╭─ PROVIDED DATA

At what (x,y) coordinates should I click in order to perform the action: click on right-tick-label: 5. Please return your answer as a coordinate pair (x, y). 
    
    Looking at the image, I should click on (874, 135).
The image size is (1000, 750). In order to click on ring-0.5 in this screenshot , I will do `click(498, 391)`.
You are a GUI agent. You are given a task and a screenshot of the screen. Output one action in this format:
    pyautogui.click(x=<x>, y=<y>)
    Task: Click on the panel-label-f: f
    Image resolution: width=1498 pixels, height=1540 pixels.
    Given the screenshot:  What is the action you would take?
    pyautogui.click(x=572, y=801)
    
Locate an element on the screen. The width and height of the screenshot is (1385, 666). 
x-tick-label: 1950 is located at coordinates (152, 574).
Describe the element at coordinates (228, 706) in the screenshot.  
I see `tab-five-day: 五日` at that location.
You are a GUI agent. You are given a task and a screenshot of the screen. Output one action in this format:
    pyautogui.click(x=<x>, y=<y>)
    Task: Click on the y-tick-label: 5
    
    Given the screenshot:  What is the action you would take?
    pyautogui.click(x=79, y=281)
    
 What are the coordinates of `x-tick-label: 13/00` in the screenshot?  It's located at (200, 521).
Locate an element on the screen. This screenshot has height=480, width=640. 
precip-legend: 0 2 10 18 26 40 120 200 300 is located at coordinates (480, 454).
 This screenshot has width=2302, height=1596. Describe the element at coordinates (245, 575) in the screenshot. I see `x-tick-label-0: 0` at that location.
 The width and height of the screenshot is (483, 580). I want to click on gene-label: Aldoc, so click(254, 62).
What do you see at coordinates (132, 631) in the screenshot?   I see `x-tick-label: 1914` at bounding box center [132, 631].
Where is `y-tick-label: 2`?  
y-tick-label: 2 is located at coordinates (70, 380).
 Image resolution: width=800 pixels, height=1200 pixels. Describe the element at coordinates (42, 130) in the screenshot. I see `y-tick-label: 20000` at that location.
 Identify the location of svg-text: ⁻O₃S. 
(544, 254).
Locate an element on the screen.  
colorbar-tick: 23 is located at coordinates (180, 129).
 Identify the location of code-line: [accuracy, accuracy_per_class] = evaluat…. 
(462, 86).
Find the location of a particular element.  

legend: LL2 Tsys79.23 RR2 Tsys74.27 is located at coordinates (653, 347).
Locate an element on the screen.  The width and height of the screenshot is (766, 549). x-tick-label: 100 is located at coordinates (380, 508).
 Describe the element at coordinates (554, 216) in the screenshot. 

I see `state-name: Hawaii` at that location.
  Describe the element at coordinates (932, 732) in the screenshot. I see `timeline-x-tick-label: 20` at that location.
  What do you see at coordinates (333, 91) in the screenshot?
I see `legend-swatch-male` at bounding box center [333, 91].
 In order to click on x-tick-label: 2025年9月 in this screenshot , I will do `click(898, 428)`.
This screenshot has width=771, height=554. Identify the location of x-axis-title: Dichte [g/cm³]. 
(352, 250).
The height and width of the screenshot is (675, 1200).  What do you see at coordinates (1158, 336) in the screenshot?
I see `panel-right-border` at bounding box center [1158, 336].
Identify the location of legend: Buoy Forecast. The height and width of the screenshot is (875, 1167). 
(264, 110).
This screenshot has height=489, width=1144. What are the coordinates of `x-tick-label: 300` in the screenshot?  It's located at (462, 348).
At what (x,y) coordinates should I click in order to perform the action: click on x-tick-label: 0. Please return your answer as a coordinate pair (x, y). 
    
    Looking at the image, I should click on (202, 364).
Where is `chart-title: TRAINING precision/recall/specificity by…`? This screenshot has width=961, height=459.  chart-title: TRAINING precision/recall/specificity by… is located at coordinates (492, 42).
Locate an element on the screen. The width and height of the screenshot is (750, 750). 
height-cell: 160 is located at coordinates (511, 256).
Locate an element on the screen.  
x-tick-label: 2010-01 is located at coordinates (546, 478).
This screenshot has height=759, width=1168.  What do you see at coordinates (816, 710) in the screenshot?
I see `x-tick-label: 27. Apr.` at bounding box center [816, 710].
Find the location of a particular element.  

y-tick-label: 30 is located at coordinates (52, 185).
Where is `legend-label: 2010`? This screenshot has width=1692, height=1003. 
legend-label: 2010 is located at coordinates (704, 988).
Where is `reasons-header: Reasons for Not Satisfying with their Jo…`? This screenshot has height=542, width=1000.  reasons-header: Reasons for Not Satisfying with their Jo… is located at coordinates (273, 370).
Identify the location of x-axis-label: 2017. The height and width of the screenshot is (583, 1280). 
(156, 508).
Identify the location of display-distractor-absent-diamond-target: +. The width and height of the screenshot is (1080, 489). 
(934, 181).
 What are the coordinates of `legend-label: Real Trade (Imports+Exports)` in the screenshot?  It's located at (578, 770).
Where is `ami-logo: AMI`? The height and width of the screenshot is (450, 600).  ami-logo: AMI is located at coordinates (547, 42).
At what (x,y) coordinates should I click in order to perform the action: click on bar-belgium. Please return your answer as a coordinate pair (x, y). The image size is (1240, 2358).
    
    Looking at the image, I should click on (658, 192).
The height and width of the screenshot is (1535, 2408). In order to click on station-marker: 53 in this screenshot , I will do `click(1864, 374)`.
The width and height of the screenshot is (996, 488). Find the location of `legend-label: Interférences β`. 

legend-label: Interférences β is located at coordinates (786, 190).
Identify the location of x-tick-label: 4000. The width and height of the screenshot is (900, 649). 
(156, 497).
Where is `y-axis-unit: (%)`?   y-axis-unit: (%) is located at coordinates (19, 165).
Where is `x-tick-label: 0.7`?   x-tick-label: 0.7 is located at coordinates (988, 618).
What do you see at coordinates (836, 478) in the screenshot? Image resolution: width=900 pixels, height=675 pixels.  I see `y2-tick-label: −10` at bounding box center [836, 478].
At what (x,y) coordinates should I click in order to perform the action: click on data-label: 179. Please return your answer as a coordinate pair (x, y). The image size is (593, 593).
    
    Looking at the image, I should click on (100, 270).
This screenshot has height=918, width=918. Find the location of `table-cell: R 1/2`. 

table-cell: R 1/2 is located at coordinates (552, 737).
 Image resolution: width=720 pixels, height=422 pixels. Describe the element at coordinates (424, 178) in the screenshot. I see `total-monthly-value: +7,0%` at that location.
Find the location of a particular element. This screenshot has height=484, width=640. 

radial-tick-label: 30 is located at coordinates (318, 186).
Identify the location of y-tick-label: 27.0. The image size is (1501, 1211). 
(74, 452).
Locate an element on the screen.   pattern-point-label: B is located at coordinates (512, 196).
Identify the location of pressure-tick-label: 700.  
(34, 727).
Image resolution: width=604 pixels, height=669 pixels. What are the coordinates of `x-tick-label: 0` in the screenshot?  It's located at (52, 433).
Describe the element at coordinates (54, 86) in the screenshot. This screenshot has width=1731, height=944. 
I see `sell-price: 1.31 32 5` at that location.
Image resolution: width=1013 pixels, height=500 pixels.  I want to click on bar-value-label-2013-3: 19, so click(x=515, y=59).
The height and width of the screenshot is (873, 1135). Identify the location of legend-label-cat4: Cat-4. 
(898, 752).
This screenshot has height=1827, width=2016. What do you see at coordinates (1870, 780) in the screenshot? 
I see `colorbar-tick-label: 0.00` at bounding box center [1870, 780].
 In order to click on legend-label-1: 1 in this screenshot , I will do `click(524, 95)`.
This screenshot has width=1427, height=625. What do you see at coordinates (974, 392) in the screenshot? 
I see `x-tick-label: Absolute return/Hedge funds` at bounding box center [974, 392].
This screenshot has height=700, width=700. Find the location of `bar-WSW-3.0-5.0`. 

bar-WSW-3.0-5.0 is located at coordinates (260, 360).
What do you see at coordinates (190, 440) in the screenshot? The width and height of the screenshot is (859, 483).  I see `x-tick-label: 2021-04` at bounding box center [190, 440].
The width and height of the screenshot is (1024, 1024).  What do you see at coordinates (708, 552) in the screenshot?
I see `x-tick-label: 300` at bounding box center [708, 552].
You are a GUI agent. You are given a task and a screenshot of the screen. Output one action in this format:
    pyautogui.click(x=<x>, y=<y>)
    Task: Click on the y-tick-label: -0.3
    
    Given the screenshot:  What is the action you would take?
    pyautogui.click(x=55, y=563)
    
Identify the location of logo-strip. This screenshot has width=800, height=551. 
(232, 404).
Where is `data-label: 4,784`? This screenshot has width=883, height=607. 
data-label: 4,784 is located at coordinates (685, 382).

╰─

[WORK INSTRUCTION] Reproduce the material above word for word, everything from the line containing "Identify the location of legend: Buoy" down to the line containing "center [816, 710].", with both of those lines included.

[ANSWER TO THIS TASK]
Identify the location of legend: Buoy Forecast. The height and width of the screenshot is (875, 1167). 
(264, 110).
This screenshot has height=489, width=1144. What are the coordinates of `x-tick-label: 300` in the screenshot?  It's located at (462, 348).
At what (x,y) coordinates should I click in order to perform the action: click on x-tick-label: 0. Please return your answer as a coordinate pair (x, y). 
    
    Looking at the image, I should click on (202, 364).
Where is `chart-title: TRAINING precision/recall/specificity by…`? This screenshot has width=961, height=459.  chart-title: TRAINING precision/recall/specificity by… is located at coordinates (492, 42).
Locate an element on the screen. The width and height of the screenshot is (750, 750). 
height-cell: 160 is located at coordinates (511, 256).
Locate an element on the screen.  
x-tick-label: 2010-01 is located at coordinates (546, 478).
This screenshot has height=759, width=1168.  What do you see at coordinates (816, 710) in the screenshot?
I see `x-tick-label: 27. Apr.` at bounding box center [816, 710].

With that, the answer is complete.